My primary care practice in Baltimore -- a teaching practice with many residents -- diligently tries to provide continuity of care, but there are many challenges. The practice assigns patients to a single provider. But the assignments can't anticipate insurance changes that frustrate everyone.
Disruption of primary care is common. In the District, some Medicaid patients are switched among the six managed care plans providing services without patient or provider knowledge. Rachel Moon, director of the Children's Health Center at Children's National Medical Center, said that "switching is so common that we confirm insurance status the day before scheduled visits to ensure patients can be seen. It is common to find insurance problems for which the patient is unaware and appointments need to be rescheduled. This is not only poor service and a tremendously time-consuming chore, but it also risks delaying needed care."
For patients with private insurance, it is common for disruption in primary care to occur when employers change medical insurance plans, plan costs or coverage changes -- or when providers opt out. Under federal tax code rules affecting employers, if your provider leaves your insurance plan mid-year, you are not allowed to change insurance plans until open enrollment and must choose another provider.
I see firsthand the personal discomfort, medical confusion and service disruption that ensue when patients have to change providers. This is especially difficult for patients with complex, chronic medical conditions.
Even the Institute of Medicine, in a recent report, attributed problems of American health care ("the frustration levels of both patients and clinicians have probably never been higher," said the report) to the erosion of primary care, along with the bureaucratization and fragmentation of our health-care system.
The derailing of primary care is particularly troubling because the need for it has never been greater. After the Sept. 11, 2001, terrorist attacks, Moon said, "primary care doctors fielded a steady stream of inquiries about smallpox vaccination, the need for ciprofloxacin prophylaxis, how to deal with stress, terrorism and war." The emergence of new infectious diseases like SARS and environmental health threats such as lead in the water have also increased demands on primary care doctors.
Can primary care be revived? As a primary care physician, I try to find ways to lessen the burden on families by providing personal and accessible care, including on-site psychosocial services in our practice such as social work, psychology, substance abuse, nutrition and legal advocacy services.
I teach families how to negotiate the system and how to advocate for the health services they deserve. I tell patients I don't plan to go boutique. I teach future doctors about the value of primary care services.

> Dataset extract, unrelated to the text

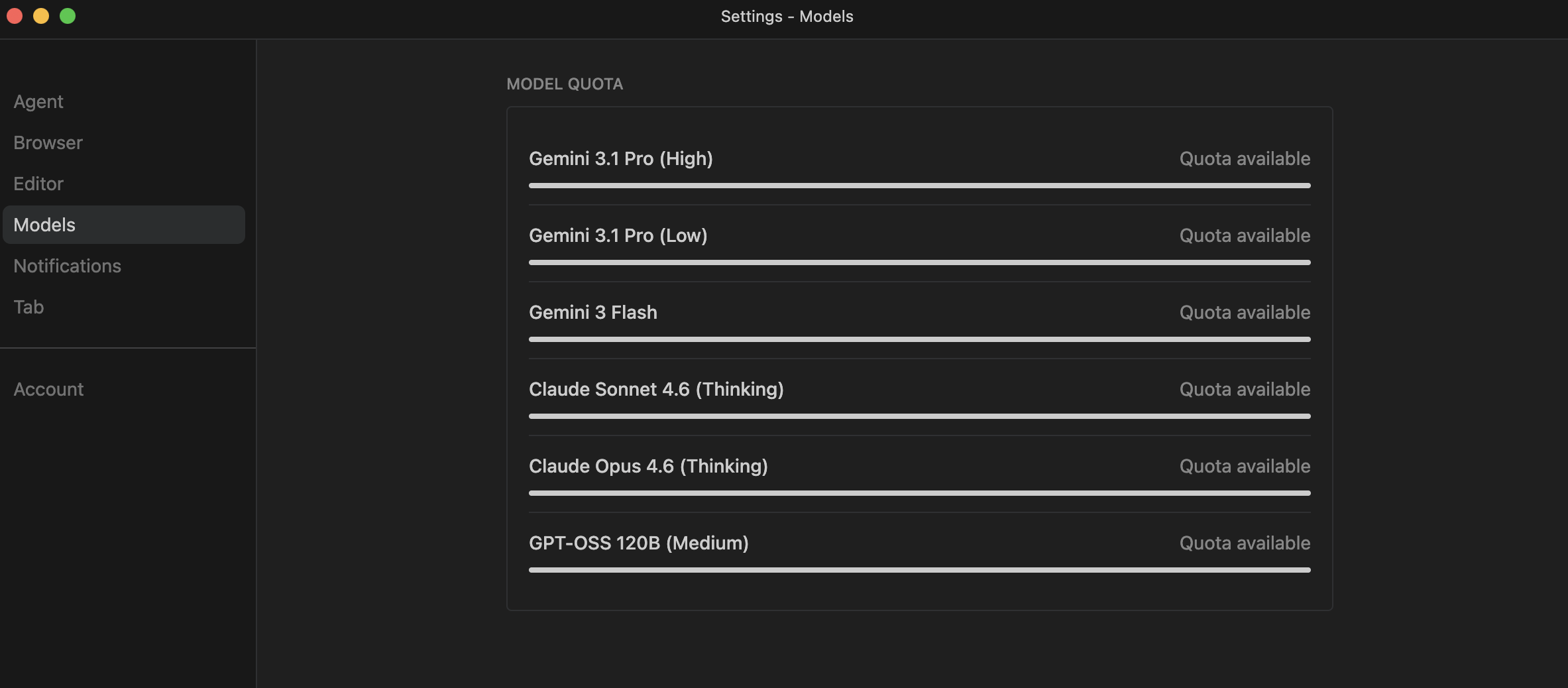Click the Claude Opus 4.6 (Thinking) label

point(648,466)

As a consumer, too, I do what I can. I try to know my insurance plan options -- what the plans cover and what they don't.
Before choosing doctors, I interview them about their services, philosophy and insurance plan participation; I select those able to provide the continuous and coordinated health care that my family and every family deserves. I let my employer, my insurance company and policymakers know what I want and what primary care services must be covered to ensure my productivity.

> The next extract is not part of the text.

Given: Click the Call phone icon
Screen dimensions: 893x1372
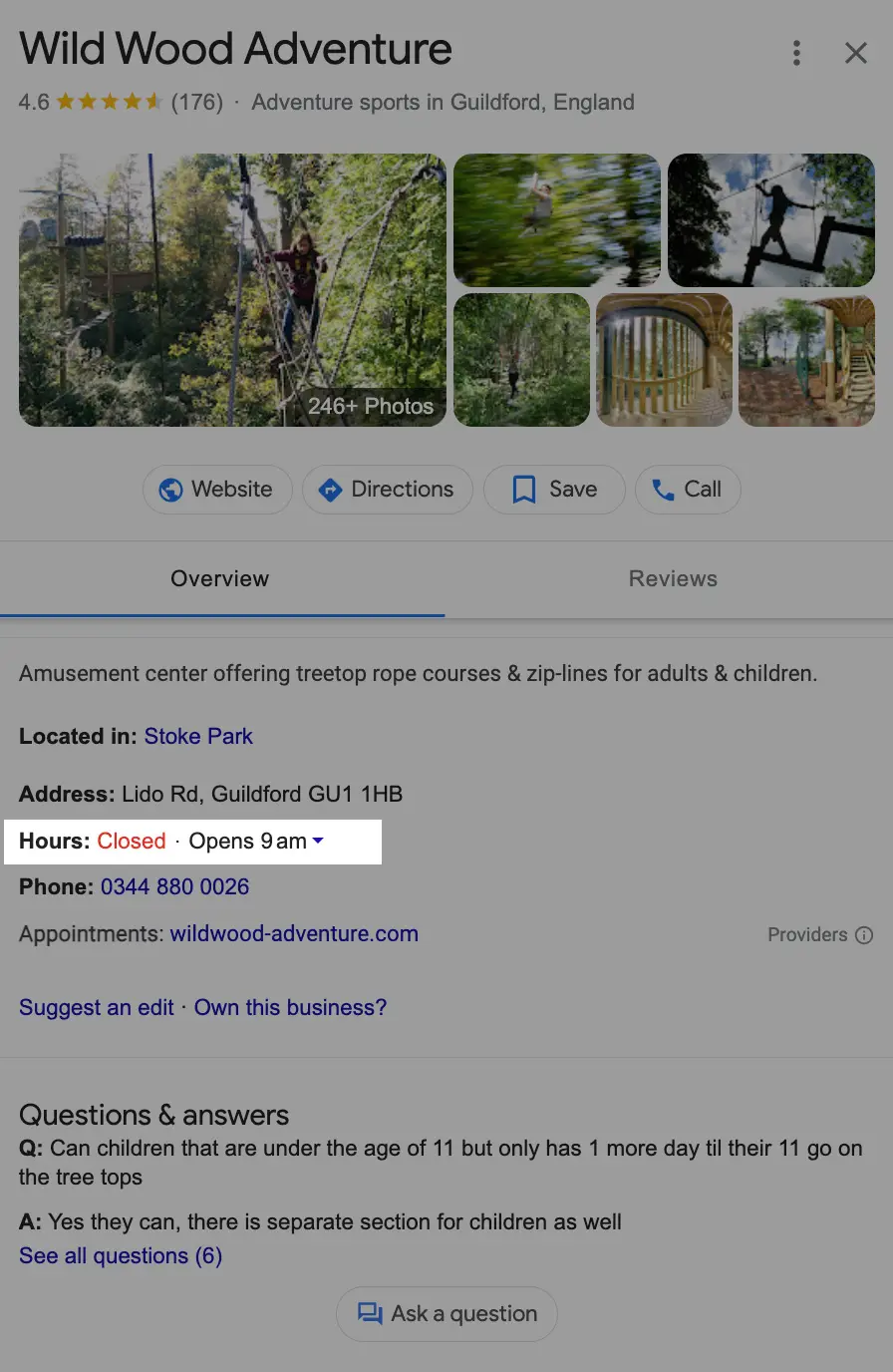Looking at the screenshot, I should click(663, 490).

But not everyone has such choices. And I am realistic enough to know even the ones I've made won't fully protect me or my patients.
As long as the health care system undervalues the most critical of doctor-patient bonds, I -- and others like me -- may have to get used to being health care nomads. Doctor number five, I know you're out there. I'm sure we'll meet someday.
Tina Cheng is chief of general pediatrics and adolescent medicine at Johns Hopkins Children's Center and part of the DC-Baltimore Center to Improve Child Health Disparities.